According to new research from a team led by Roy Lewicki, professor emeritus of management and human resources at Ohio State University, the best apologies consist of six parts:

  1. Expression of regret.
  2. Explanation of what went wrong.
  3. Acknowledgment of responsibility.
  4. Declaration of repentance.
  5. Offer of repair.
  6. Request for forgiveness.

The apology that resonates best, based on a survey of 755 people offered apologies with some or all the elements, includes all six parts. The results were published last week in the Negotiation and Conflict Management Research journal.

The parts that carry the most weight are the acknowledgment of responsibility and the offer of repair, according to the study. They mean the most to the person you're offering the apology to.

"Our findings showed that the most important component is an acknowledgement of responsibility. Say it is your fault, that you made a mistake," Lewicki said Tuesday in a statement.

He added, "One concern about apologies is that talk is cheap. But by saying, 'I'll fix what is wrong,' you're committing to take action to undo the damage."

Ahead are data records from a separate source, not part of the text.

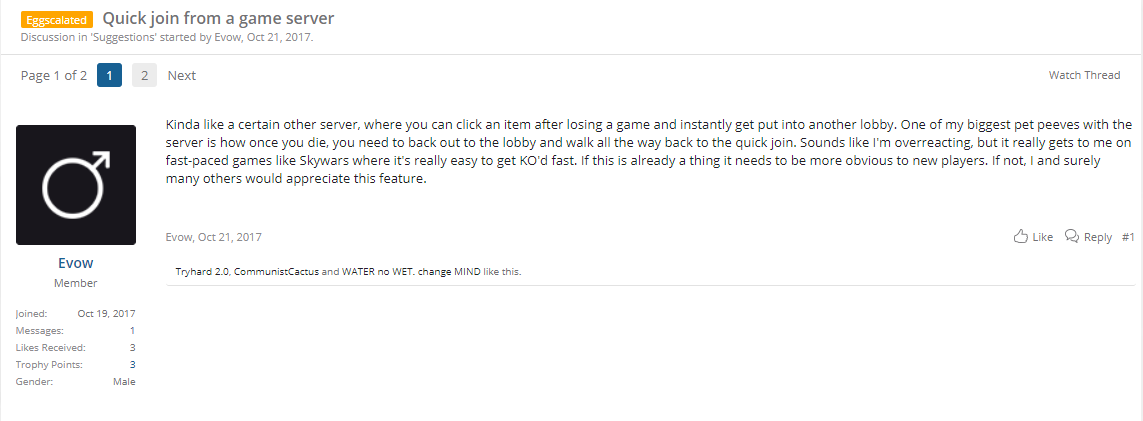Click the orange Eggscalated prefix tag
This screenshot has width=1143, height=421.
[x=57, y=20]
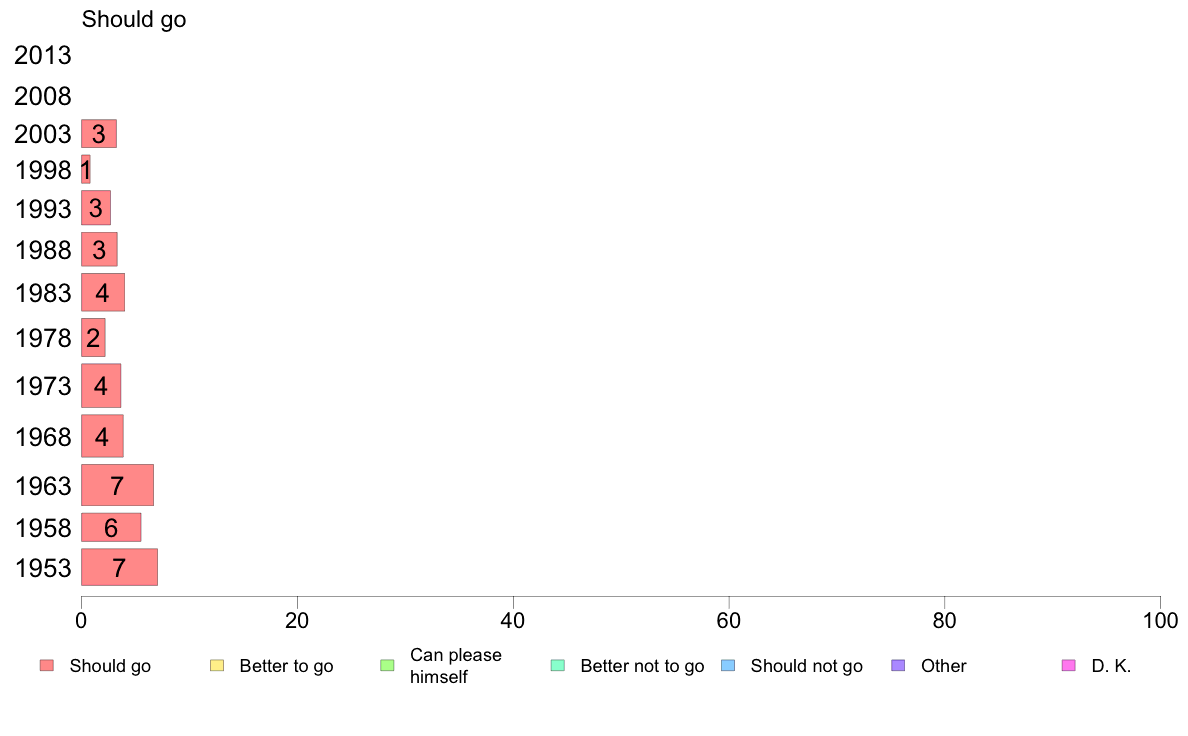Click the yellow Better to go swatch
The height and width of the screenshot is (736, 1188).
coord(217,666)
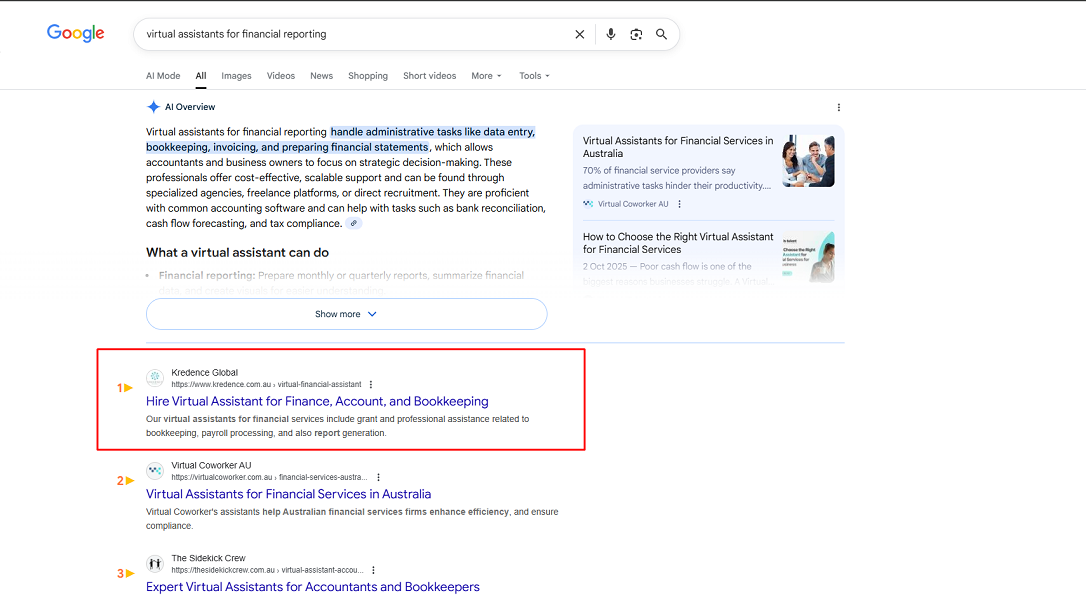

The study participants were split into two groups and tasked with reading an apology statement offered by an accounting job applicant who had been found filing an incorrect tax return. The first group was told how many elements the apology contained, the second was not.

Overall, it made little difference whether the elements were specifically pointed out. Apologies that contained all six elements went over the best, and both groups felt that the request for forgiveness was the least important component.

What the study didn't test was the power of a face-to-face apology over a written one, although Lewicki believes that an apology is likely to be more effective delivered in person. "Clearly, things like eye contact and appropriate expression of sincerity are important when you give a face-to-face apology," he said.